Un été qui sent le Nobel

Il suffit que je prenne (semi) congé blogosphérique pour que l’actualité scientifique s’emballe. A mi-été, nous avons donc déjà eu :

  • la différentiation de cellules souches en spermatozoides, qui ouvre des perspectives thérapeutiques (soin de la stérilité), éthiques (est-il légitime de la soigner ?) et simplement scientifiques (une étape de plus dans la compréhension de la différentiation) intéressantes. Avec un côté Dallas derrière : le papier a depuis été rétracté car le premier auteur avait plagié l’intro d’un autre papier  – et se retrouve, un peu durement à mon avis, exclu de la resoumission (via @FGabarrot )
  • La démonstration que les cellules souches iPS peuvent générer un embryon, puis un animal viable. Cf un de mes billets précédents, je pense que le résultat est aussi intéressant d’un point de vue géopolitique scientifique, vu qu’il s’agit d’un résultat important obtenu par deux équipes chinoises, vraisemblablement par force brute. La Chine est la puissance scientifique émergente du moment, et utilise la force du nombre pour craquer des problèmes nécessitant beaucoup d’étudiants.
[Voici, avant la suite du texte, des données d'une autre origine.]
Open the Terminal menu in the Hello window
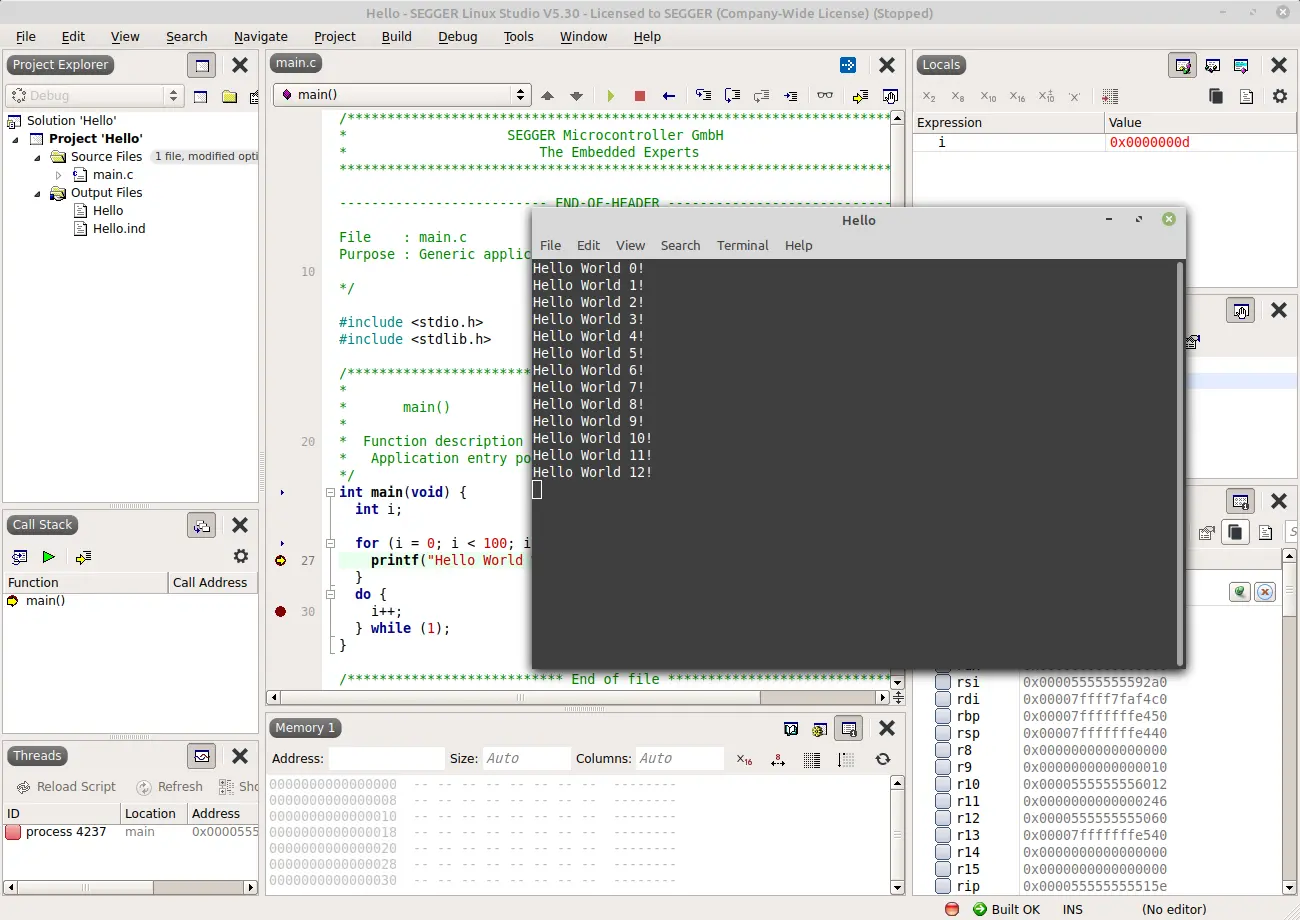This screenshot has width=1300, height=920. (742, 245)
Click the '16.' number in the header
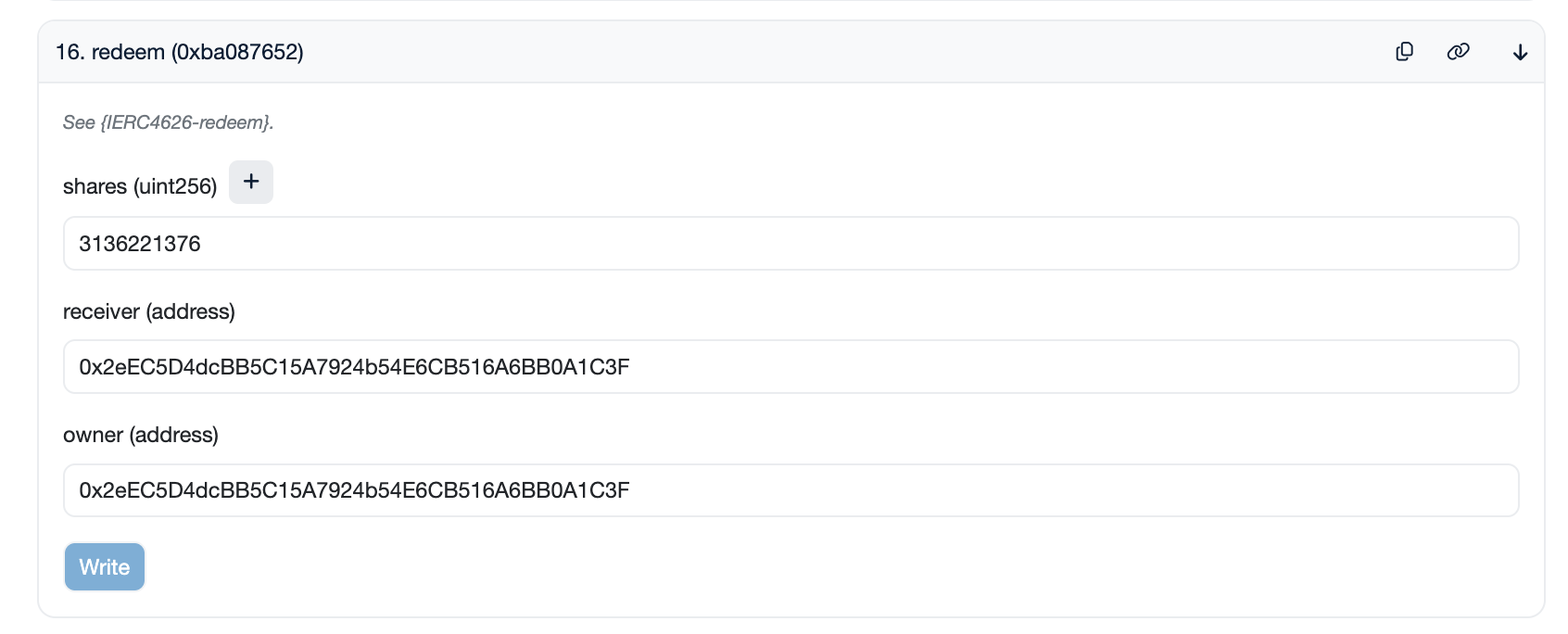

Exemple : il y a des projets en cours de labos où l’on fabriquerait autant de souris que de gènes, chaque souris ayant un gène muté (et un étudiant derrière pour voir ce qui se passe).
  • L’induction du cocktail de gènes de Yamanaka , utilisé pour reprogrammer des cellules adultes en cellules souches iPS, sans modification du génome et par des moyens physiques (via @EnroWeb ).  Cela dit ils n’ont pas prouvé que leurs cellules ainsi induites étaient de vraies cellules iPS, comme le titre du papier l’indique par ommission (“Induction of Stem Cell Gene Expression in Adult Human Fibroblasts without Transgenes”)
  • Et ce matin, cerise sur le gâteau, en physique. Deux nouvelles “particules” (sera-t-on un jour mûr pour dire  fonction d’onde ?) ont été observées, issues de la séparation en deux d’un électron, particule pourtant réputée insécable… Le processus de découverte illustre d’ailleurs bien comment les choses se passent dans une science mathématisée mature (comme la physique) : les théoriciens ont prédit le phénomène il y a quasiment 30 ans, et les expérimentateurs réalisent le tour de force expérimental aujourd’hui. Vive la complémentarité théorie-expérience !

On vit vraiment une époque formidable !

5 Responses to “Un été qui sent le Nobel”

  1. Fab Says:

    Salut,

    Un petit follow-up pour l’histoire des spermatozoides : http://www.news.com.au/story/0,23599,23139620-401,00.html ;)

    F.

  2. Savants Américains Point Com Says:

    Oui enfin tout de même il serait bon que les scientifiquent cessent de s’intéresser à des choses qu’ils mettent trente ans à prouver et soixante à démontrer. Y’en a marre de la science théorique, on veut du concret, des médicaments et des voitures plus rapides, maintenant. La crise ne va pas se résoudre toute seule bon dieu de bon dieu. Et à propos de bon dieu, les scientifiques doivent apprendre que 95% des gens sur terre croient que l’univers a été créé par Dieu, alors il faudra un jour qu’ils choisissent entre la normalité et le satanisme. Non mais.

  3. judem Says:

    @Savants Américains Point Com : le coup de l’athée qui se fait passer pour un croyant afin de ridiculiser les non-athées, c’est bien vu mais quand c’est trop gros, c’est pas crédible !

  4. Savants Américains Point Com Says:

    Tain, c’est vrai, c’est consternant, je vais aller me suicider, salut.

  5. Pierre Girard Says:

    A peine le dos tourné… :)
    Merci pour cette petite compile!